In Asia there are wildly different systems, and several systems in use,
_in_ each_ _country_.

As I have stated before: I agree with Walter's concern for performance.
But where I think there is some disagreement in these discussions is
where to put the effort to "adapt" the environment, on those who
only needs ASCII (most of the time), or on all those who would prefer
the language to default to the more general need of application and
server programmers all over the world. My view is that speed freaks
are used to tune the tools for best speed, and the general case should
reflect newbies and the 5 billion+ potential non English using markets.
Everything else is selling D short, in a shortsighted quest for best
speed as default as one of the language features.
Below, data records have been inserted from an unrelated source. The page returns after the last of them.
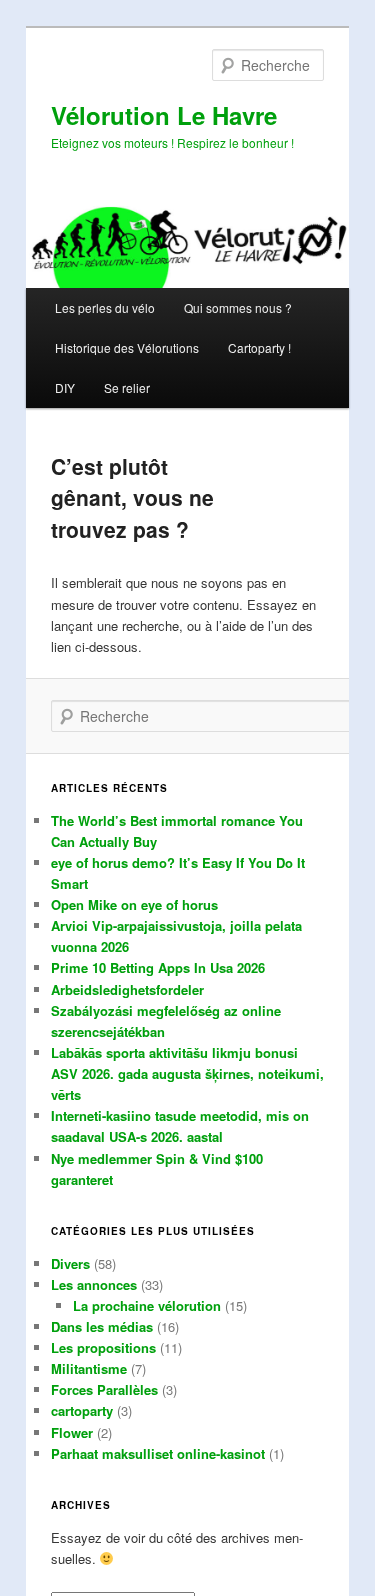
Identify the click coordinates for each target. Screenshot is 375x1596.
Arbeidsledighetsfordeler (127, 989)
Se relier (127, 387)
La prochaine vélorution (147, 1305)
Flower (72, 1432)
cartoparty (82, 1410)
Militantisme (89, 1368)
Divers (70, 1263)
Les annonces (94, 1284)
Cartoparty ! (259, 347)
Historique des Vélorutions (127, 347)
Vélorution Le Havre (164, 115)
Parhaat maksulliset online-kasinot (158, 1453)
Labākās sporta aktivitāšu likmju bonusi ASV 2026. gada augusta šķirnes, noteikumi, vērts (187, 1073)
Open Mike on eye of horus (134, 904)
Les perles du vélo (105, 307)
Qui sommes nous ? (238, 307)
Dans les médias (102, 1326)
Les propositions (103, 1347)
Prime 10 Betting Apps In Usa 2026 (158, 967)
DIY (65, 387)
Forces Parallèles (104, 1389)
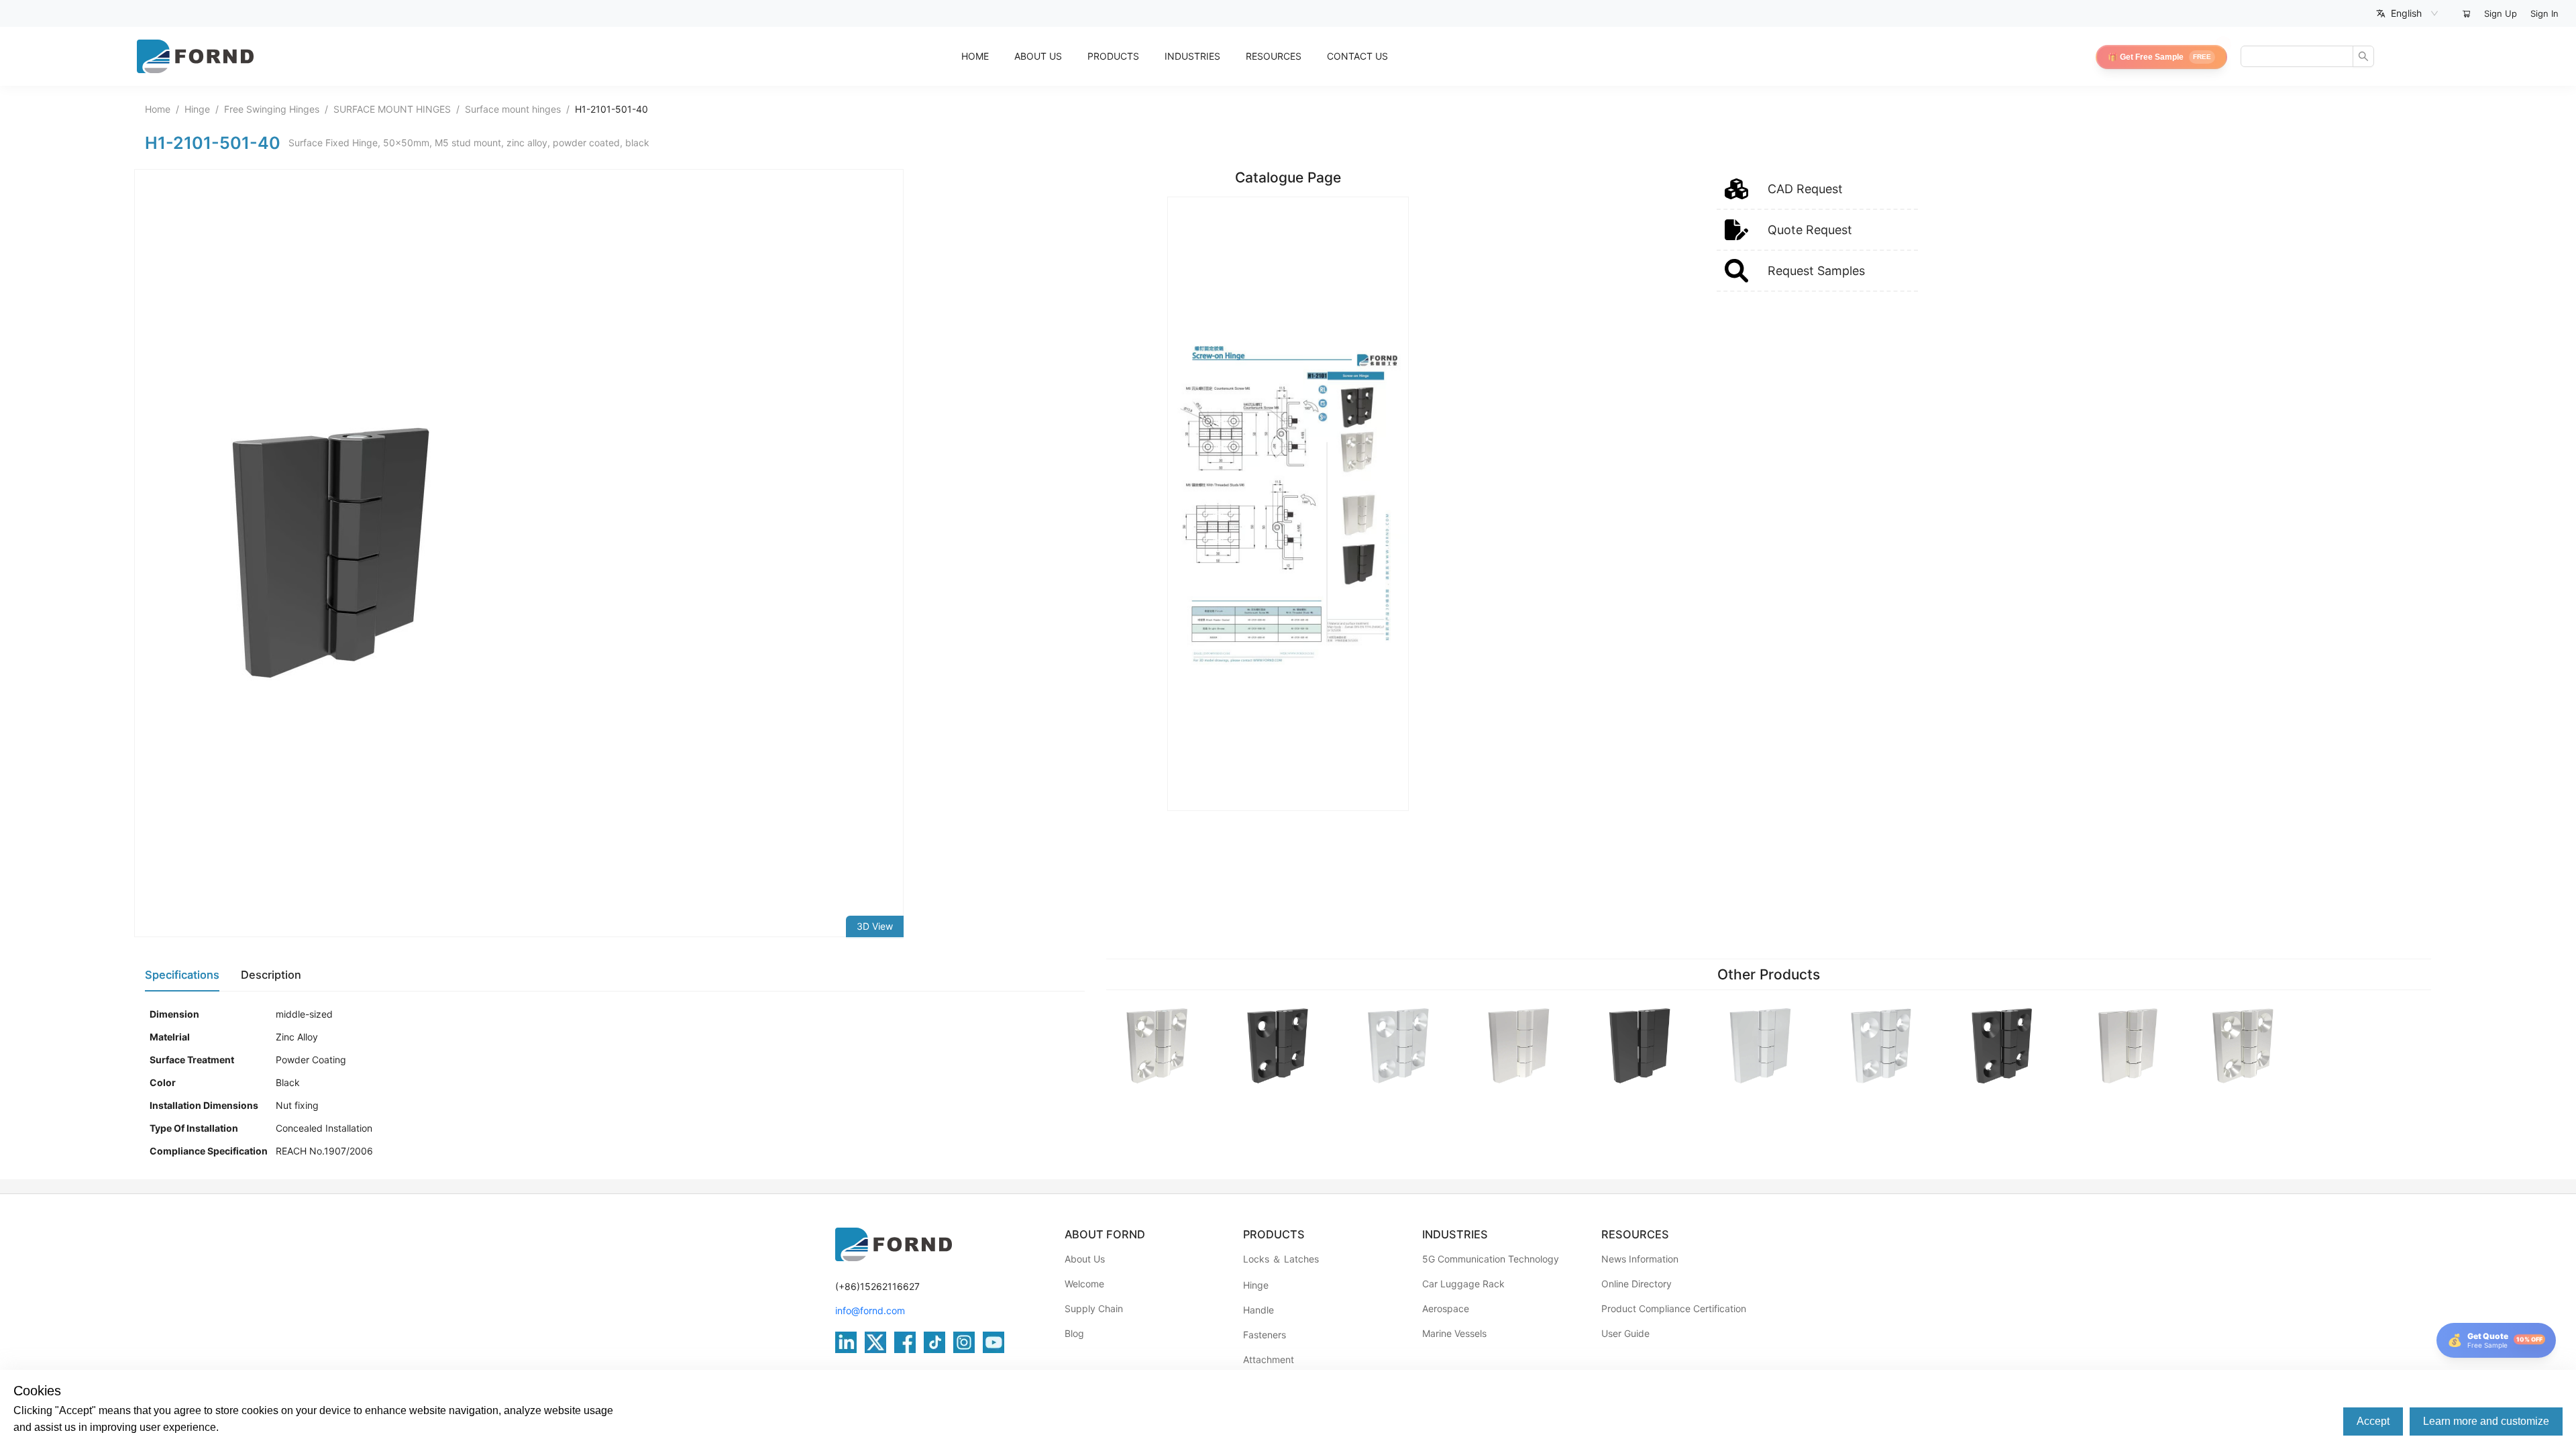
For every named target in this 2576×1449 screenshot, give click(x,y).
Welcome (1084, 1283)
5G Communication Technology (1490, 1259)
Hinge (197, 109)
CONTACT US (1357, 56)
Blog (1074, 1333)
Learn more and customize (2486, 1421)
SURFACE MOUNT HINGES (392, 109)
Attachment (1268, 1359)
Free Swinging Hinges (271, 109)
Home (157, 109)
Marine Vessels (1454, 1333)
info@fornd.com (870, 1310)
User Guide (1625, 1333)
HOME (975, 56)
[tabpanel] (615, 1082)
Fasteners (1264, 1334)
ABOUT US (1038, 56)
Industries (1192, 56)
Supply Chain (1094, 1308)
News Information (1639, 1259)
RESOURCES (1273, 56)
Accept (2373, 1421)
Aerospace (1445, 1308)
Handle (1258, 1310)
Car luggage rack (1463, 1283)
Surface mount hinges (513, 109)
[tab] (182, 975)
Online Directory (1636, 1283)
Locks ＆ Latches (1281, 1259)
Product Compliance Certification (1673, 1308)
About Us (1085, 1259)
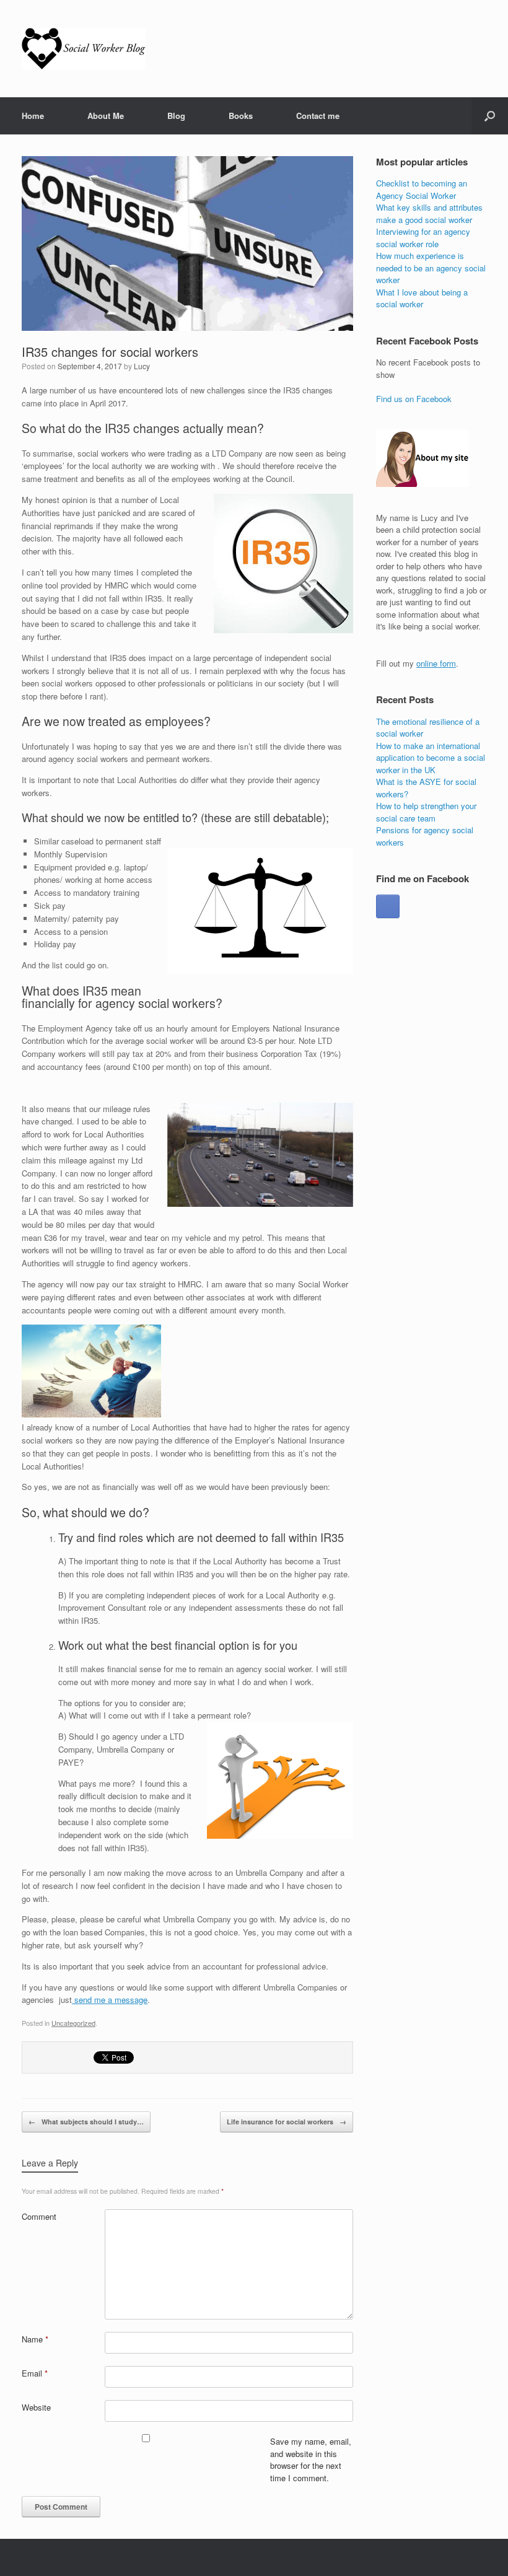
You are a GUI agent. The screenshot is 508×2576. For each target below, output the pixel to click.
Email (35, 2373)
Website (36, 2407)
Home (33, 115)
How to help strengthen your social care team (426, 812)
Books (241, 115)
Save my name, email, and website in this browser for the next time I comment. (310, 2459)
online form (436, 663)
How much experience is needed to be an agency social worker (431, 268)
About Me (105, 115)
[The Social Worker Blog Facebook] (388, 906)
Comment (39, 2216)
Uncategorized (73, 2023)
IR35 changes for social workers (110, 352)
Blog (176, 115)
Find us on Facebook (414, 399)
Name (35, 2339)
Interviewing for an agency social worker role (423, 238)
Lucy (142, 366)
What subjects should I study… (86, 2121)
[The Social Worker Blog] (84, 48)
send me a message (109, 1999)
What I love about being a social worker (422, 298)
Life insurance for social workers (286, 2121)
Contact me (317, 115)
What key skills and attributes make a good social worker (429, 213)
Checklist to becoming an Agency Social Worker (421, 189)
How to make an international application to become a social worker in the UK (430, 758)
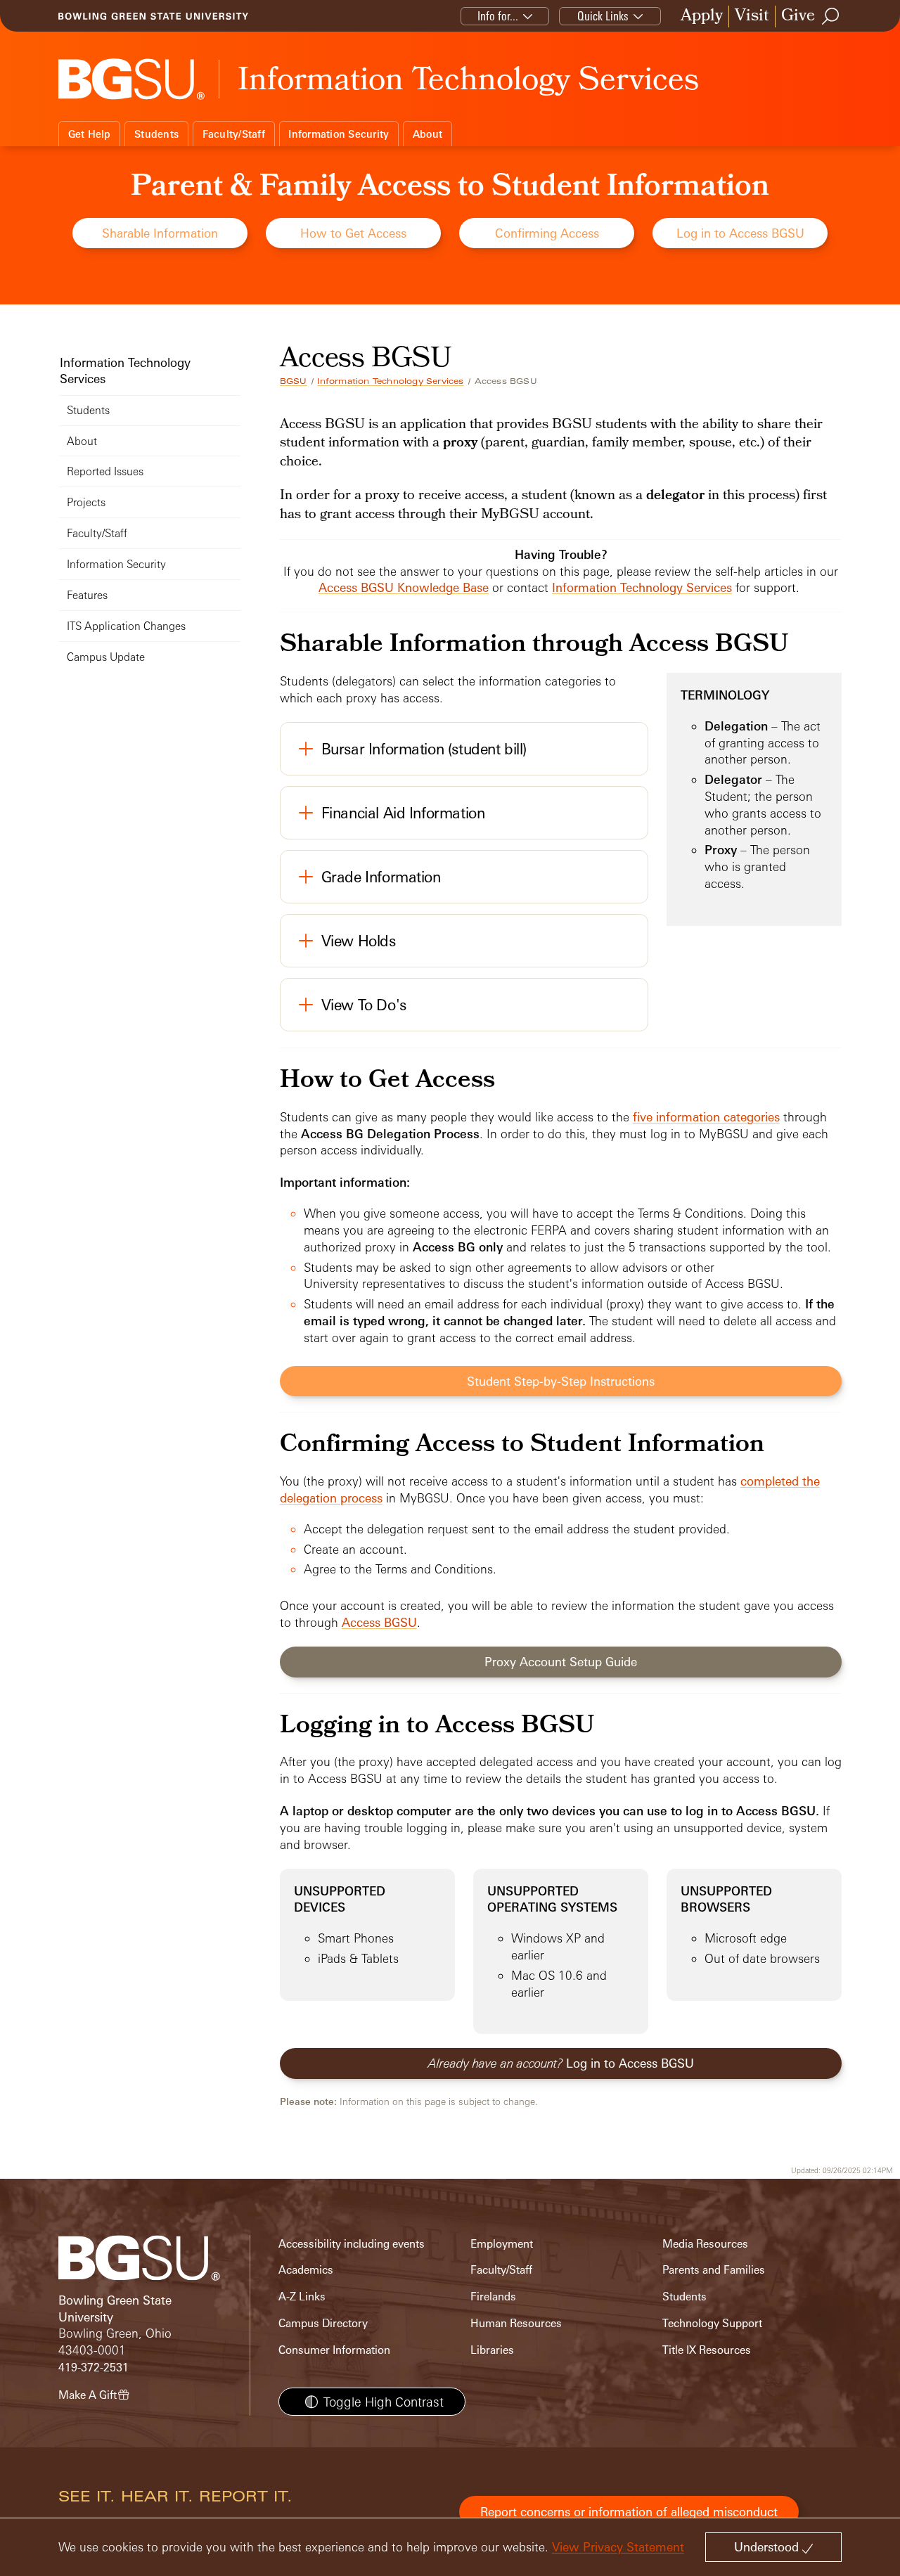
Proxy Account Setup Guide (560, 1661)
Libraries (492, 2350)
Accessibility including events (351, 2243)
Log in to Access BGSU (740, 233)
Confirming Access (547, 233)
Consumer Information (334, 2350)
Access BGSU (379, 1622)
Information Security (338, 134)
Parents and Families (713, 2269)
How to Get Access (353, 233)
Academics (305, 2269)
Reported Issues (105, 471)
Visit (752, 16)
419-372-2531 (93, 2367)
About (427, 134)
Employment (501, 2243)
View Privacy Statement (618, 2546)
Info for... (497, 15)
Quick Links (603, 15)
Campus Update (106, 657)
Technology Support (712, 2323)
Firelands (493, 2296)
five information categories (706, 1116)
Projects (86, 502)
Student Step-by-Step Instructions (561, 1381)
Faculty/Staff (233, 134)
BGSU (293, 381)
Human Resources (516, 2323)
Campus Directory (323, 2323)
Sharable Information (160, 233)
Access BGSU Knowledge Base (404, 587)
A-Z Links (302, 2296)
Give (798, 16)
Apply (702, 16)
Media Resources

I have a rather radical suggestion, that may make sense, or it may
happen that someone will shoot it down right away because of something
I have not thought of:

1. Remove wchar and dchar from the language.
2. Make char mean 8-bit unsigned byte, containing
   US-ASCII/Latin1/ISO-8859/cp1252, with one character in each byte.
   Null termination is expected. AFAIK all the sets mentioned are compatible
   with each other. Char *may* contain characters from any
   8-bit based encoding, given that either existing conv. table or
application
   can convert to/from one of the types below. This type makes for a clean,
   minimum effort port, from C and C++, and interaction with current crop of
   OS and libraries. It also takes care of US/Western Europe speed freaks.
3. New types, utf8, utf16 and utf32 as suggested by others.
4. String based on utf16 as default storage. With overidden storage type
like:
   new String(200, utf8)   // 200 bytes
   new String(200, utf16)  // 400 bytes
   new String(200)         // 400 bytes
   new String(200, utf32)  // 800 bytes
   Anyone can use string with the optimal performance for them.
5. String literals in source, default assumed to be utf16 encoded.
   Can be changed by app programmer like:
   c"text"    // char[] 4 bytes
   u"text"    // String() 4 bytes
   w"text"    // String() 8 bytes
   "text"     // String() 8 bytes
   d"text"    // String() 16 bytes

I am open to the fact that I am not at all experienced in language
design, but I hope this may bring the discussion along. I think making
char the same as in C/C++ (but slightly better defined default char set)
and go with entirely different type for the rest is a sound idea.

Roald

Aug 30 2004

Lars Ivar Igesund <larsivar igesund.net> writes:

I couldn't agree more about Walter's ASCII argument. It's way out there 
and alienates all of us with non-english first languages (maybe I should 
start writing my messages using runes, just like my forefathers...).
If the toString is only really useful for debugging anyway, it could as 
well return dchars. I'd rather remove altoghether, though.

Lars Ivar Igesund

Roald Ribe wrote:
 "Berin Loritsch" <bloritsch d-haven.org> wrote in message
 news:cgv9m0$2g71$1 digitaldaemon.com...
 
Walter wrote:


"Arcane Jill" <Arcane_member pathlink.com> wrote in message
news:cgp845$2ea2$1 digitaldaemon.com...

Are you sure? Even european languages are mostly ascii.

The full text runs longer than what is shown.